[Document passage]:
━━━━━━━━

As just indicated, the only description on the record of the victims injuries was the prosecutors representation that he sustained "some bruising around his eye and some other sort of swelling." The only reference to documentation was the prosecutors reference to police report "`07-25773." This report describes the circumstances of appellants arrest but does not describe the circumstances of the offense.

Appellant argues that the police report cited was unrelated to the battery count appellant admitted and pertained entirely to the November 3 stabbing charges that were dismissed. In fact, the report lists the offense date as September 21, 2007, the date of the fight depicted on YouTube.

Respondent argues that appellants admission alone was sufficient to establish the required factual basis, citing Holmes, supra, 32 Cal.4th 432. Holmes noted that Watts, supra, 67 Cal.App.3d 173, the seminal case on the issue, found that "statements and admissions" by a defendant, defense counsel and the prosecutor could supply the factual basis, and that "Watts did not require the trial court to question the defendant personally about each element in the charged offense." (Holmes, at p. 440, citing Watts, at p. 180.) It is clear from the discussion in both Holmes and Watts, however, that the "statements" and "admissions" the courts were referring to were statements or admissions of fact, not conclusory statements that the charged offense had been committed. Here, appellants admission that he committed a battery with serious bodily injury, without further explication or reference to documentation of the nature of the injury, gave no information about the factual basis whatsoever.

Watts, supra, 67 Cal.App.3d at pages 179-180, stated: "In order to effect the purpose underlying the factual basis requirement of Penal Code section 1192.5, the trial judge should develop the factual basis on the record, for example, by having the accused describe the conduct that gave rise to the charge, or by making specific reference to those portions of the grand jury transcript or preliminary hearing transcript which provide a factual basis for the plea, or by eliciting information from the defense attorney or the district attorney. ([Citations.].)"

━━━━━━━━

[Set exercise A]: Reproduce the court opinion excerpt from "As just indicated, the" up to and including "depicted on YouTube.".
[Set exercise B]: According to the court opinion excerpt, what offense date does the police report list?
The entries after this point are separate material and have no connection to the court opinion excerpt.

Word and item position data
━━━━━━━━

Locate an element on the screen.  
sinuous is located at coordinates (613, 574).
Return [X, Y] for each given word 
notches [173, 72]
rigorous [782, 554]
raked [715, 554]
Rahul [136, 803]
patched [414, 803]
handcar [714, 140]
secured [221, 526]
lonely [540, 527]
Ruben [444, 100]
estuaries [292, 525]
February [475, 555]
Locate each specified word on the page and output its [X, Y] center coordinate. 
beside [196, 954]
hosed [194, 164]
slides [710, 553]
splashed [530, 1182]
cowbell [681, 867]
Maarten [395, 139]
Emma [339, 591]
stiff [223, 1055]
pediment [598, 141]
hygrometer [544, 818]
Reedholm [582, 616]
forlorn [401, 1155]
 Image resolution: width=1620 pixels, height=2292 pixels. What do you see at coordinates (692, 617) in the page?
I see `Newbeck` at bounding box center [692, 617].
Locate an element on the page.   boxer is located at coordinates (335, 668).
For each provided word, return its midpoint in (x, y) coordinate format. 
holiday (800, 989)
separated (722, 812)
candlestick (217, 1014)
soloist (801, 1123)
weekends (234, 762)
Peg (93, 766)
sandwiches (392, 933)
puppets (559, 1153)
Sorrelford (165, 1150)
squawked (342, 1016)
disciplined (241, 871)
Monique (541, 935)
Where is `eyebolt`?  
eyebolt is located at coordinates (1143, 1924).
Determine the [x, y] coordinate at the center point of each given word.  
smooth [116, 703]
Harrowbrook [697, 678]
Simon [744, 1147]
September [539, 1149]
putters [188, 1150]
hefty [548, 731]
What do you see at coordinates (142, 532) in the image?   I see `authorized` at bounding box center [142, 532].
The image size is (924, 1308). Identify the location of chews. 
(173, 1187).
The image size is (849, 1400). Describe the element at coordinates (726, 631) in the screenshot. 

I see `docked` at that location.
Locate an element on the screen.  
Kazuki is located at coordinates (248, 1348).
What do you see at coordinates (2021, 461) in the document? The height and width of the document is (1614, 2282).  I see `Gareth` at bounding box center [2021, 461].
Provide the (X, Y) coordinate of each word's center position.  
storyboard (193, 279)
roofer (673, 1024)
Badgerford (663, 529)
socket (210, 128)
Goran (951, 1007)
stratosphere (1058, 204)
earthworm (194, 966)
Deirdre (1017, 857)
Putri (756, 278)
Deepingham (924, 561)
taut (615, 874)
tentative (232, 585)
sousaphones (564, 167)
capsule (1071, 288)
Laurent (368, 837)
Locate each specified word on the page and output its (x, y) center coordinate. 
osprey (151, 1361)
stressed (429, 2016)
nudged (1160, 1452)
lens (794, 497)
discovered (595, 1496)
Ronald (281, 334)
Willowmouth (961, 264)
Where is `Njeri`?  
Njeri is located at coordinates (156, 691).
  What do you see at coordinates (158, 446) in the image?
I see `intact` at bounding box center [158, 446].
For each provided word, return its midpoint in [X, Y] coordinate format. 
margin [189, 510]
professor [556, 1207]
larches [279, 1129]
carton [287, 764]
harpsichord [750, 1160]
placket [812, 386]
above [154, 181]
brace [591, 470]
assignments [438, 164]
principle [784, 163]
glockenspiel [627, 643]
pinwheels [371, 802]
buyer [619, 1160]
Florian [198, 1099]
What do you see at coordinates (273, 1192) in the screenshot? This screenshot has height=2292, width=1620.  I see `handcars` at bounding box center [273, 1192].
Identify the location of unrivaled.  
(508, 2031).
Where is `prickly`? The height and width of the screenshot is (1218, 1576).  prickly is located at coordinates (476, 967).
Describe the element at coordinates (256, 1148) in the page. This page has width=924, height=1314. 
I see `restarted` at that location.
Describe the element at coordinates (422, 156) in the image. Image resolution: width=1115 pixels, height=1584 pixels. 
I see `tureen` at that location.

━━━━━━━━

[Task output A]:
As just indicated, the only description on the record of the victims injuries was the prosecutors representation that he sustained "some bruising around his eye and some other sort of swelling." The only reference to documentation was the prosecutors reference to police report "`07-25773." This report describes the circumstances of appellants arrest but does not describe the circumstances of the offense.

Appellant argues that the police report cited was unrelated to the battery count appellant admitted and pertained entirely to the November 3 stabbing charges that were dismissed. In fact, the report lists the offense date as September 21, 2007, the date of the fight depicted on YouTube.

[Task output B]: September 21, 2007.